- Written request -
Copy out the following lines word for word, leaving every line of the material unchanged.

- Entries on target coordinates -
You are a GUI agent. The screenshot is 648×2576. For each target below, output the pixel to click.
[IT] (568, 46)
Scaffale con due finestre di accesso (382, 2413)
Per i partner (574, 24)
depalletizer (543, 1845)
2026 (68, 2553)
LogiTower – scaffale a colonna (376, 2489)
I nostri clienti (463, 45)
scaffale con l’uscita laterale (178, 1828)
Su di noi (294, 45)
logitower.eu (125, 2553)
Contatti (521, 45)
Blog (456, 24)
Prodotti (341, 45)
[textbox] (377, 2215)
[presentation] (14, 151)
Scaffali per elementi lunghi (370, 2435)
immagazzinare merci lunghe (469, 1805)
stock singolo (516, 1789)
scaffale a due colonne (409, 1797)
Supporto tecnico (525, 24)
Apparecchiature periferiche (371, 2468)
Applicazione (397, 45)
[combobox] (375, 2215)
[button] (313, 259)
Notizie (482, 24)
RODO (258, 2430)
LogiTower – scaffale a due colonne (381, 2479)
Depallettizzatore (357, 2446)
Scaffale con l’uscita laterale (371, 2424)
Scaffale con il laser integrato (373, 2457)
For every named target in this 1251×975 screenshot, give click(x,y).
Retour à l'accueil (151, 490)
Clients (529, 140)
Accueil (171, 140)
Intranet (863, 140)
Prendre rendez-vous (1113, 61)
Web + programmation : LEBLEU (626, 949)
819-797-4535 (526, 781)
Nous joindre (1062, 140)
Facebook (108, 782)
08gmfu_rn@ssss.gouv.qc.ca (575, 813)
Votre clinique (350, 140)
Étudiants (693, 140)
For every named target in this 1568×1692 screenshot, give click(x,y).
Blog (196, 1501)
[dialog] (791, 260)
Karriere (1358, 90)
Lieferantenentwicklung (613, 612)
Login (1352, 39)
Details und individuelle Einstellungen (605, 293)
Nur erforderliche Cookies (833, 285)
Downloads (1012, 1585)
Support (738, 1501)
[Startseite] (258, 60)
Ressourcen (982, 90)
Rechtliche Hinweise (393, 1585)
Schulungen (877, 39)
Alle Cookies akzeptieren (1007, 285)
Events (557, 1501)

- Written response -
You are a GUI agent. The screenshot is 648×2576. For each target below, output the pixel to click.
[IT] (568, 46)
Scaffale con due finestre di accesso (382, 2413)
Per i partner (574, 24)
depalletizer (543, 1845)
2026 (68, 2553)
LogiTower – scaffale a colonna (376, 2489)
I nostri clienti (463, 45)
scaffale con l’uscita laterale (178, 1828)
Su di noi (294, 45)
logitower.eu (125, 2553)
Contatti (521, 45)
Blog (456, 24)
Prodotti (341, 45)
[textbox] (377, 2215)
[presentation] (14, 151)
Scaffali per elementi lunghi (370, 2435)
immagazzinare merci lunghe (469, 1805)
stock singolo (516, 1789)
scaffale a due colonne (409, 1797)
Supporto tecnico (525, 24)
Apparecchiature periferiche (371, 2468)
Applicazione (397, 45)
[combobox] (375, 2215)
[button] (313, 259)
Notizie (482, 24)
RODO (258, 2430)
LogiTower – scaffale a due colonne (381, 2479)
Depallettizzatore (357, 2446)
Scaffale con l’uscita laterale (371, 2424)
Scaffale con il laser integrato (373, 2457)
For every named target in this 1251×975 screenshot, give click(x,y).
Retour à l'accueil (151, 490)
Clients (529, 140)
Accueil (171, 140)
Intranet (863, 140)
Prendre rendez-vous (1113, 61)
Web + programmation : LEBLEU (626, 949)
819-797-4535 (526, 781)
Nous joindre (1062, 140)
Facebook (108, 782)
08gmfu_rn@ssss.gouv.qc.ca (575, 813)
Votre clinique (350, 140)
Étudiants (693, 140)
For every named target in this 1568×1692 screenshot, give click(x,y).
Blog (196, 1501)
[dialog] (791, 260)
Karriere (1358, 90)
Lieferantenentwicklung (613, 612)
Login (1352, 39)
Details und individuelle Einstellungen (605, 293)
Nur erforderliche Cookies (833, 285)
Downloads (1012, 1585)
Support (738, 1501)
[Startseite] (258, 60)
Ressourcen (982, 90)
Rechtliche Hinweise (393, 1585)
Schulungen (877, 39)
Alle Cookies akzeptieren (1007, 285)
Events (557, 1501)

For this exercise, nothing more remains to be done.